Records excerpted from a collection
⁂

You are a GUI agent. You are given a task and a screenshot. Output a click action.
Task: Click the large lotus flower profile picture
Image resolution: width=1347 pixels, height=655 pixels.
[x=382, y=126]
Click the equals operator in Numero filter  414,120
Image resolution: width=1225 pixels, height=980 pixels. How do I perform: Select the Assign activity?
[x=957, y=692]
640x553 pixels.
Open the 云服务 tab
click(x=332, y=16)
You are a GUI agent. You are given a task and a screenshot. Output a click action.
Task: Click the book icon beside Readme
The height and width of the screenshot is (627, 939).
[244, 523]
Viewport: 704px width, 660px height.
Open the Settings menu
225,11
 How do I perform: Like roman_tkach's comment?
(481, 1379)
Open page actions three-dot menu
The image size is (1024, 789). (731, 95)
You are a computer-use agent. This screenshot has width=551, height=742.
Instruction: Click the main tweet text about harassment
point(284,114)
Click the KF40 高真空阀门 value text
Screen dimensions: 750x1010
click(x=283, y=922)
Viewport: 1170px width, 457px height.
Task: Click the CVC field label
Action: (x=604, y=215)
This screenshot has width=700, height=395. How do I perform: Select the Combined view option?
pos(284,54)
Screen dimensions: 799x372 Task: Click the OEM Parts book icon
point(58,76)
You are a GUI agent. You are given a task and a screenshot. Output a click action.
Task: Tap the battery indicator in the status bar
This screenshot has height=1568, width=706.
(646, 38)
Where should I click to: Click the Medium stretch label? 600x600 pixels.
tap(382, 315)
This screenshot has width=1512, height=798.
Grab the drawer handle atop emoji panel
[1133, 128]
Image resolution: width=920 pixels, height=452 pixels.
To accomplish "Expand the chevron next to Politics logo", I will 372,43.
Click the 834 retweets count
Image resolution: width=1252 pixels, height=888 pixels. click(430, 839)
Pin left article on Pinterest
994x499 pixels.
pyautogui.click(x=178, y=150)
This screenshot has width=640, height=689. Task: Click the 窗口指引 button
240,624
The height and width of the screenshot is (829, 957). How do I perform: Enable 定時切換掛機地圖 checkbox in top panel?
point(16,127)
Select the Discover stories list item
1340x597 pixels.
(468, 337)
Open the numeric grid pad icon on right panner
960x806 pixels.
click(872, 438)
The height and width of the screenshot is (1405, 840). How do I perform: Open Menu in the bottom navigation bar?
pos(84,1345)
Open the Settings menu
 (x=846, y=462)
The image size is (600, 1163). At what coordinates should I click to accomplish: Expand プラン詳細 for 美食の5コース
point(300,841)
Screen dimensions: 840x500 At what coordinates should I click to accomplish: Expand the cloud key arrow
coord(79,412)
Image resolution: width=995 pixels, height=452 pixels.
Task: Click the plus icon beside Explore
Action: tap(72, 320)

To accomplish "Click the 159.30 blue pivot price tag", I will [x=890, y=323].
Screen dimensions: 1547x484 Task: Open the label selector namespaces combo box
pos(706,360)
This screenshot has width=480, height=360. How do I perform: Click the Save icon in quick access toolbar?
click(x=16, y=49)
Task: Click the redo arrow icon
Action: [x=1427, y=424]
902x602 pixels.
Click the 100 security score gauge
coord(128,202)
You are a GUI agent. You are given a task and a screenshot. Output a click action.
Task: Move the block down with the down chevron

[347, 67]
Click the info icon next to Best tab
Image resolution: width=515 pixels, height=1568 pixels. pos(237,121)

⁂

* _EXERCISE INSTRUCTIONS_
The number alone is the answer: work out how many lines in the data contain "will".

* _WRITTEN RESPONSE_
2